Il divario profondo tra Nord e Sud ha cambiato storicamente i suoi connotati, senza mai colmarsi, ed è ancora oggi evidente nelle aree interne del Paese, circa tre quinti del territorio italiano in condizione di svantaggio sociale ed economico.

La narrazione della questione meridionale attraversa la letteratura e giunge fino a noi. Lo scrittore e poeta campano Franco Arminio richiama costantemente l’attenzione sul nostro entroterra con una generosa produzione letteraria, l’impegno civico e con il festival La luna e i calanchi, nel cuore della Basilicata, dove non a caso giacciono le spoglie di Carlo Levi. Lo scrittore torinese poté confrontarsi con “la miseria dei paesi arroccati sui monti, le infinite distese di argilla, i fiumi lenti e sornioni della valle dell’Agri e del Sauro” e, con Cristo si è fermato ad Eboli, portò alla ribalta nazionale la drammaticità delle condizioni di vita nel Sud Italia, proprio mentre si oleavano i motori dello sviluppo industriale ed s’inaugurava il ventennio fascista. Oggi Arminio prosegue la lezione di Levi tentando il riscatto delle terre lucane in un’Italia completamente diversa ma con un tasso di ingiustizie sociali ugualmente aberrante.

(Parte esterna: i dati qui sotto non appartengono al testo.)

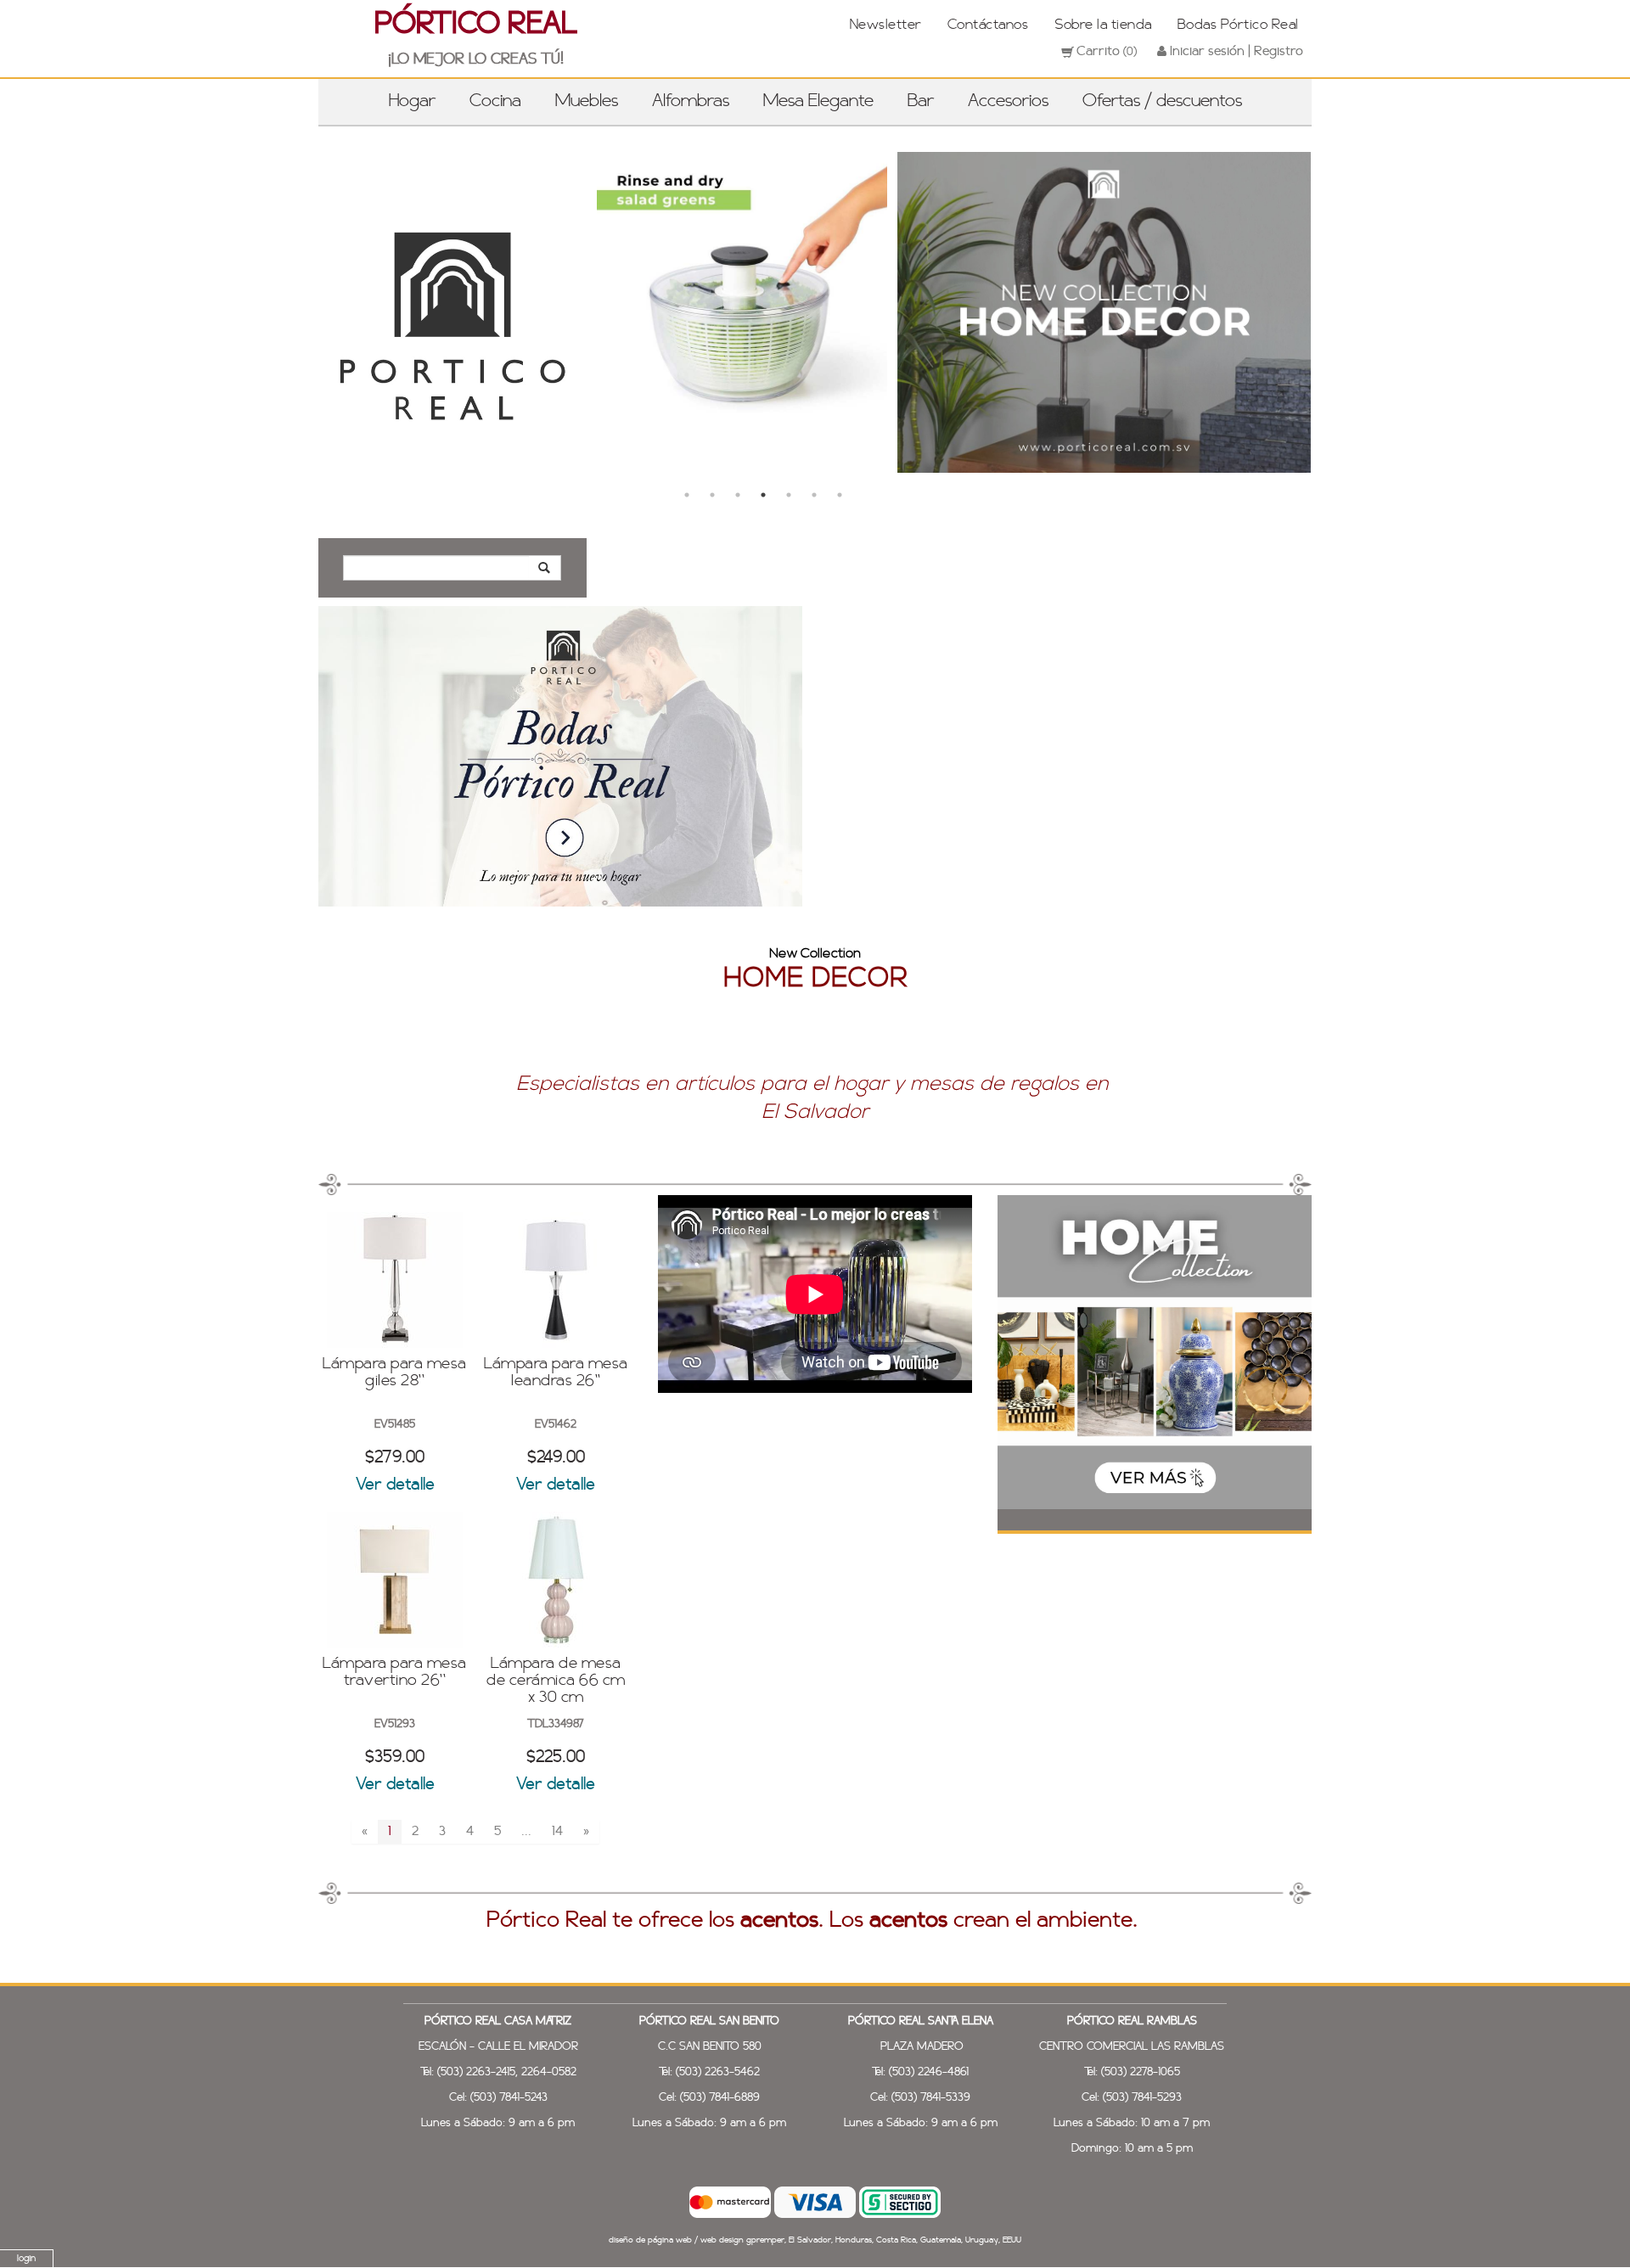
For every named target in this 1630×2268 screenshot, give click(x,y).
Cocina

Parlami d’amore Mariù …..”, sono le note che giungono intermittenti dalle tende a fili del  bar di Aliano. Qui Carlo Levi viene scortato da due carabinieri il 30 agosto del 1935 per espiare il confino inflittogli dal regime fascista. Un paese arroccato sui calanchi lucani che a Don Carlo deve essere sembrato un pugno di pietre bianche, con vista su un arido precipizio. La vita qui pare una protesi della morte, tant’è che Levi sceglie un angolo del cimitero come luogo di ispirazione per la sua pittura.  Dipingere era stato per lui, fin da piccolo, l’esercizio più alto di libertà, un moto interiore che aveva deciso di seguire sacrificando una carriera promessa in Medicina, un esercizio di stile che fu indubbiamente il movente del suo impegno politico. Levi reputava intollerabile la censura fascista dell’arte, non in quanto Arte – con la A maiuscola – bensì in quanto forma di espressione di pensiero creativo e, perciò,  anticonformista.

In questo centro di quasi mille anime sembrano anni luce distanti da sé la Biennale di Venezia, la Scuola pittorica di Parigi, l’amicizia di Gobetti, si era trovato nel cuore di una frattura che lacerava l’Italia incompiuta. Già dalle prime passeggiate e le conversazioni con gli abitanti del luogo, guidato da quella sensibilità verso la condizione umana che lo aveva condotto al confino, si è calato nelle viscere della Lucania, regione allora come oggi così difficilmente raggiungibile. A Sud di Eboli, della costiera amalfitana, sembrava che l’uomo non fosse mai giunto come se per uno scherzo della natura la storia, lo sviluppo e il progresso circumnavigassero certi luoghi – le aree interne – correndo invece a perdifiato verso le pianure. La Basilicata, “quell’altro mondo, serrato nel dolore e negli usi negato ad una storia e allo Stato, eternamente paziente, a quella mia terra senza conforto e dolcezza, dove il contadino vive nella miseria e nella lontananza la sua immobile civiltà”, così Levi si rivolge a questa terra, condensando nei suoi ricordi  i volti dei contadini che la questione meridionale non l’avrebbero saputa spiegare ma la raccontavano con le rughe brune, i calli e il dolore tra i denti invece del pane. Cristo si è fermato ad Eboli e per poterlo affermare, Levi evidentemente aveva proseguito.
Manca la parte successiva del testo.